The 3GPP is responsible for developing mobile broadband standards, with 5G being the recent focus. Standards are made available as “releases,” with the Pixel 7 on the older 3GPP Release 15 compared to other available phones today.
Release 15 launched in June of 2018 as the first 5G standard. It was followed in July 2020 by Release 16, which Qualcomm added support for with the Snapdragon X65 in 2021 and last year’s X70 modem (as found on the Galaxy S23).
(Release 17 came out in June of 2022 and Release 18 is targeting 2024. Qualcomm announced the Snapdragon X75 with Release 17 and 18 support earlier this month.)
Qualcomm described Release 16 as bringing a “plethora of enhancements to the foundational aspects of the 5G system, in terms of coverage, capacity, latency, power, mobility, reliability, ease of deployment, and more.” Of particular note in the “second 5G standard” are power-saving features:
For instance, a new wakeup signal (WUS) can let the device know if a transmission is pending or allowing it to stay in low-power mode, skipping the next low-power DRX (discontinuous reception) monitoring period. Others include optimized low-power settings, overhead reduction, and more efficient power control mechanisms.

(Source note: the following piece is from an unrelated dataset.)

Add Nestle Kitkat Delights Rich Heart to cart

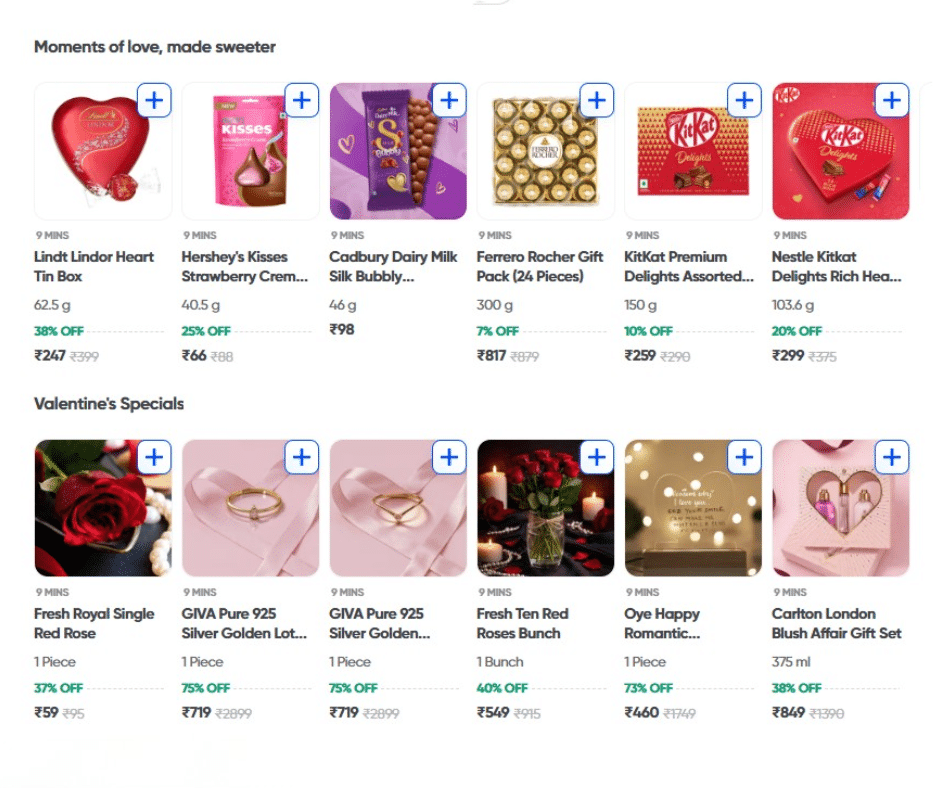click(892, 100)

In response to a filing in the Android 13 QPR issue tracker (via Cstark), a Google employee on Thursday said that the Pixel 7 (which uses the Exynos 5300 modem) supports Release 15 for “initial launch.” A brief reference to the Exynos 5300 from December 2022 on Samsung’s website says the modem is “3GPP Release 16-compliant.”
The Googler adds that “3GPP Release 16 will plan in Android U release.” One interpretation of this is that the Pixel 7 will be updated to Release 16 in the fall. It comes as the Pixel 8 is rumored to use the same 5300 modem with the Tensor G3, with another possibility being that only the newer phone will support it.